Quelles sont les chances de voir les propositions de France Stratégie reprises par le gouvernement ? Cet organisme est placé sous la tutelle du Premier ministre, mais ne porte pas la position officielle de l'exécutif. Le rapport « n'engage que nous, ni le Gouvernement, ni le groupe de travail » qui y a contribué, rappelle Gilles de Margerie. « Aujourd'hui, il y a une prise de conscience qu'on atteint les limites d'un système, remarque-t-il toutefois. Il y a un peu partout des gens prêts à ouvrir sérieusement le débat » sur le paiement à l'actif.
Mais l'inspiration libérale des travaux de France Stratégie risque de rebuter les militants d'une PAC alternative. France Stratégie a suivi un principe : « Utiliser les outils de la PAC pour financer des biens publics et pas pour gérer le marché », résume Pierre Dupraz. Dans le rapport, la gestion des risques se limite à la promotion de la diversification, à une meilleure diffusion des assurances et à une anticipation poussée des crises au niveau européen. France Stratégie propose de supprimer les aides couplées et exclut les aides contracycliques, toutes deux accusées de brouiller les signaux du marché. C'est une des raisons qui explique que trois membres du groupe de travail de France Stratégie n'ont « pas souhaité endosser le rapport » : Aurélie Trouvé, Gilles Bazin et Sophie Devienne (tous trois d'AgroParisTech).

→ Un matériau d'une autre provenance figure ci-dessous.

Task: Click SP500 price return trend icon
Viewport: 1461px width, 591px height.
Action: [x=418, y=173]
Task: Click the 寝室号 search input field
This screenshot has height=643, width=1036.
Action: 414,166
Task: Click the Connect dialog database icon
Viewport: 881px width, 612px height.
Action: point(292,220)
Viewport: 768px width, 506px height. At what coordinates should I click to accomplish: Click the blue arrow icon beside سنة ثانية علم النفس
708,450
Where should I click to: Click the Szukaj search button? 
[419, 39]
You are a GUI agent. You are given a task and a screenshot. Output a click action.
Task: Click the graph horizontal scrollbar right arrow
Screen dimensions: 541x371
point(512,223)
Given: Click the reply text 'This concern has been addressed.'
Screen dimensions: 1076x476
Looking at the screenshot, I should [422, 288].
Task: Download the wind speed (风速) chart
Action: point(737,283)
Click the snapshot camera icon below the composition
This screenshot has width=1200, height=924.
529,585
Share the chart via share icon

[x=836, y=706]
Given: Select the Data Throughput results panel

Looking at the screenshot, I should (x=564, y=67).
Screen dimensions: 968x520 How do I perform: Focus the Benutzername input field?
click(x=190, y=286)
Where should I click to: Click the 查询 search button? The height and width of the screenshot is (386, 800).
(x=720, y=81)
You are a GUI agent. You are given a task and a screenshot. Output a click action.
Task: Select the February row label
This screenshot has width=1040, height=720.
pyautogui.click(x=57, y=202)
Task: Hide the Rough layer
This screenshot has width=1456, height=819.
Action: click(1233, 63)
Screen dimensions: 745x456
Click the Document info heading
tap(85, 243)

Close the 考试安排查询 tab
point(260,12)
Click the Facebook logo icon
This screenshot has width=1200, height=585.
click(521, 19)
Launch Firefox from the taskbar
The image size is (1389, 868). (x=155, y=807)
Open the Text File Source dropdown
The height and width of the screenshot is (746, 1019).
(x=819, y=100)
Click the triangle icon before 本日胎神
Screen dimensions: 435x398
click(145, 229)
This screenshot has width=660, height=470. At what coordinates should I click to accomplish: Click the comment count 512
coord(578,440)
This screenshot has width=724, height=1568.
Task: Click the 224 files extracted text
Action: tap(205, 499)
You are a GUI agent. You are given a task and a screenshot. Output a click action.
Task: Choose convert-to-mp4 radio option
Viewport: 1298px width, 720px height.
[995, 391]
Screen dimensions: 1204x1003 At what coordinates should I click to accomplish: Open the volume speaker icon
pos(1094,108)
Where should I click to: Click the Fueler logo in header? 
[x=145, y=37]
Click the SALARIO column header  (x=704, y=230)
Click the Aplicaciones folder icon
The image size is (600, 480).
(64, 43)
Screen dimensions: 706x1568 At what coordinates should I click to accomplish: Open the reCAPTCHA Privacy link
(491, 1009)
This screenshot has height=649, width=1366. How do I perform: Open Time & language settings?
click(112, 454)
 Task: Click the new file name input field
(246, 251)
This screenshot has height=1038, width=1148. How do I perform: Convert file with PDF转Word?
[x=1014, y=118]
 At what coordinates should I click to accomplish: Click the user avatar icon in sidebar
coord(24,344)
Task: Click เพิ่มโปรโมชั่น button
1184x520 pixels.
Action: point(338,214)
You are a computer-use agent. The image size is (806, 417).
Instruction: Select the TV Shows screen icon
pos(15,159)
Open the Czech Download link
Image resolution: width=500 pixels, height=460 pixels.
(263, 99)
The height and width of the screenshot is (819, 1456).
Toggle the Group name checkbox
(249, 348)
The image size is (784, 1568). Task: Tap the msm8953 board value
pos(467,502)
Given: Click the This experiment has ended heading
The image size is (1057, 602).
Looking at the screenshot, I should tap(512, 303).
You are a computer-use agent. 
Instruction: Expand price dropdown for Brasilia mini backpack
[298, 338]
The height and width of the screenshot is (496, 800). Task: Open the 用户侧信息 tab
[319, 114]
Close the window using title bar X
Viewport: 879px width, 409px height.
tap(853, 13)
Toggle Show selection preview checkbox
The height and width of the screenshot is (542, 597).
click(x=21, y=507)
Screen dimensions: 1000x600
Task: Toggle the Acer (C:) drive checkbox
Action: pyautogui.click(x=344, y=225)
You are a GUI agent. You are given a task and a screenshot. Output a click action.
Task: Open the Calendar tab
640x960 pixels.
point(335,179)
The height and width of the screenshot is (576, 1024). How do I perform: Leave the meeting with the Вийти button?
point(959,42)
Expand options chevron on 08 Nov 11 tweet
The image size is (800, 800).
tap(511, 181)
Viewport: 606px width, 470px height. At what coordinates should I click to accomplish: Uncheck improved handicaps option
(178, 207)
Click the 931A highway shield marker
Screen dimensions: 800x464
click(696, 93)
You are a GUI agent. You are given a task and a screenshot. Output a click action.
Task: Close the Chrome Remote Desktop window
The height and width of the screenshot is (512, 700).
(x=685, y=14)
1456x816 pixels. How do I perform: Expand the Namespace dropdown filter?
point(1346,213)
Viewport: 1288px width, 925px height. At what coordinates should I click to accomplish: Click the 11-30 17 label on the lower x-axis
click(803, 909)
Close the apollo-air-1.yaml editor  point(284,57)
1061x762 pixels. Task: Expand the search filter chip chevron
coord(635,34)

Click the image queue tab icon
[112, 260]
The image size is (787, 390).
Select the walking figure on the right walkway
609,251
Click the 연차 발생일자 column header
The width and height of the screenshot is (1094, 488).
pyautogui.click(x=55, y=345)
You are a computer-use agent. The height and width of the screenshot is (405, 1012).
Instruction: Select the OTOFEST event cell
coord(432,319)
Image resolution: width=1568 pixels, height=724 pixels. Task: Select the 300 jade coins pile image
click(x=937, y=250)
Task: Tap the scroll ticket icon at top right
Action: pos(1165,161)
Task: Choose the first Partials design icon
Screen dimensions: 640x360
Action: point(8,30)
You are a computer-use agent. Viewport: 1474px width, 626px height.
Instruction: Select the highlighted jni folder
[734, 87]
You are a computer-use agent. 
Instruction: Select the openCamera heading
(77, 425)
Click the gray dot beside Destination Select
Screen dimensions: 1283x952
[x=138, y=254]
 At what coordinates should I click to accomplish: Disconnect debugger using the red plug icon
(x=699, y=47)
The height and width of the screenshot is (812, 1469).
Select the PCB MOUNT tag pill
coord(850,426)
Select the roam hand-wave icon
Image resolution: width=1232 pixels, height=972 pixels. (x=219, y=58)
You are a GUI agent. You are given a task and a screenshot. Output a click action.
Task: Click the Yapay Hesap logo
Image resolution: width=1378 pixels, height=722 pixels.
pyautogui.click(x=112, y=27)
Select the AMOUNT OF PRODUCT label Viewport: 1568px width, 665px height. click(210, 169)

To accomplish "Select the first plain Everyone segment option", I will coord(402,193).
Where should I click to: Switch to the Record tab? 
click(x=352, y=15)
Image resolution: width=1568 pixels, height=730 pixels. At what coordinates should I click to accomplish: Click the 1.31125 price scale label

Des propositions loin d'être reprises systématiquement
Interrogé par Agra Presse le 23 octobre, le cabinet du ministre de l'Agriculture estime que le rapport est « une contribution comme une autre à la consultation lancée il y a quinze jours. Elle ne représente pas l'avis de Matignon. Nous allons l'intégrer à nos réflexions. » Une manière, peut-être, de minimiser la portée de ce travail qui ne cadre pas tout à fait avec les orientations de la Rue de Varenne. France Stratégie, elle, estime que ses propositions « répondent pleinement aux axes de réformes inscrits dans la proposition française de décembre 2018 », qui constitue la position officielle de Paris sur la PAC 2021-2027.
Organisme public, France Stratégie clame son indépendance, et ses propositions sont loin d'être systématiquement reprises par le Gouvernement. Son rapport propose par exemple de supprimer graduellement, en cinq ans, l'exonération dont bénéficient les agriculteurs sur la TICPE (Taxe intérieure de consommation sur les produits énergétiques). La mesure a été récemment proposée par le Gouvernement, mais finalement écartée par le ministre de l'Économie Bruno le Maire. Le 15 octobre, lors des débats du projet de loi de finances pour 2020, le locataire de Bercy a indiqué préférer une « discussion approfondie »avec la profession, sans date butoir.
En avançant des propositions originales pour la PAC, France Stratégie a joué son rôle d'aiguillon de la réflexion publique. « On met dans le débat public des sujets qui méritent débat », résume son commissaire général. Une proposition fouillée est maintenant sur la table. Ce simple fait est susceptible de faire bouger les lignes idéologiques. Dans les mois à venir, « il y aura des débats très animés » sur la PAC, affirme Gilles de Margerie. Avec ou sans les propositions de France Stratégie.